Prior to working in Washougal, McGill was a reference librarian at the Main Vancouver Library. He has also worked as a substitute reference librarian at the Vancouver Library and at Portland Community College.

McGill said it is going to take some time to build relationships at his new workplace, but he is looking forward to it.

“I’m going to be lucky,” he said. “Ridgefield has an excellent staff who are excited that I am going to be the branch manager. It has great library patrons, and they are doing excellent programming already. I hope to add to this great mix.

“It’s terribly difficult to leave here,” McGill added.

He is a past recipient of the Altrusa International of Clark County Library Service Award.”I won, partly because of my outreach to skateboarding teens who I invited into the library,” McGill said. “I won’t forget the day they came in excited and kinda’ sweaty and asked if they could use the TV and VCR set up inside the library to view a tape they had made of themselves doing tricks and stunts on their boards.”

McGill’s favorite memories include his involvement in the “Building Blocks” program at the East County Family Resource Center. It includes reading, dancing, music, finger plays and a craft.

“One day I read a book and then a little girl picked that same book up and read it to her grandmother,” McGill said. “Well, she didn’t really read it, but she had the gist of the story and was copying what I had done.”

He is proud of the way the Washougal Library partnered in many ways with Washougal High School Librarian Kim Dillon. That included holding a teen book discussion at the school and cooperating on additional programs.

McGill said a Friday gaming group was started when Dillon invited him to meet game designer and author Geno Salvatore.

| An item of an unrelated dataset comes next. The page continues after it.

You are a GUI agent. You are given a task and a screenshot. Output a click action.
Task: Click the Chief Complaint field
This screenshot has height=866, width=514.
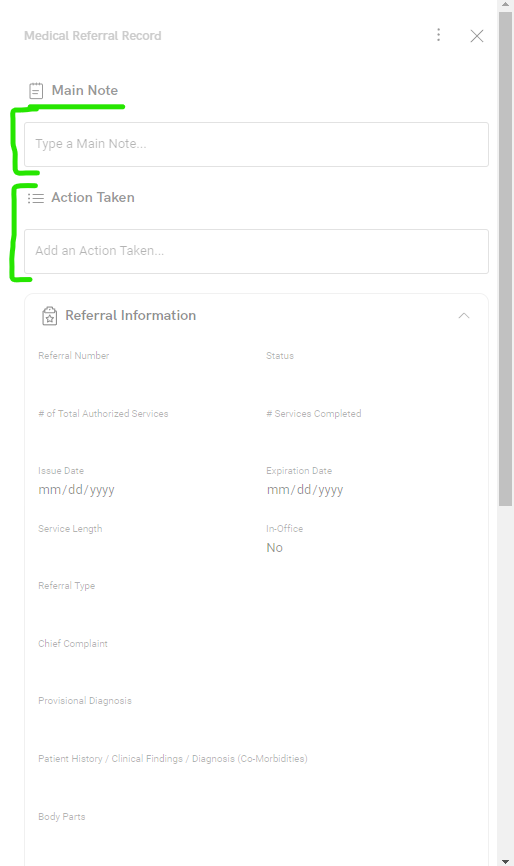pos(256,663)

“I met students who were looking for a place to play and ended up with a game master too,” McGill said “This program attracted many of the same teens weekly for more than two years. Those teens helped with other library programs and with Friends activities.”

He has also enjoyed working with the poetry group in Washougal.

“I’ve met phenomenal people through that program, including Ernesto Claros who wrote beautifully in both English and Spanish; Toni Partington who is heavily involved in the poetry scene in Vancouver these days; and Charles Walsh from Portland who came in and told me he had written over 800 sonnets. When he read one, I asked him, ‘Why aren’t you published?’ and now he’s pursuing that.”

McGill is proud of the work that has been done with the Head Start classes in Camas and Washougal. His memorable moments include seeing students at Hathaway and Gause elementary schools being excited about “Timber A. Wolf,” a wolf puppet McGill brought with him.

McGill said he is proud of the good work that he and his staff have done helping teachers and librarians at area schools.

Informational assistance has also been provided to other local residents.

“I’ve always been amazed at the surprising variety of things that people seek information about — whether it is wanting to know about sunken ships off the old Pendleton Woolen Mills dock, the origins of nursery rhymes, ancient Chinese siege weapons or just needing the perfect book — and how not only I’ve been able to provide that, but my staff does as well,” he said.

“Really, none of this is possible without an excellent staff,” McGill added. “I may set the tone for the branch and instill and model behavior, but staff carries it out.”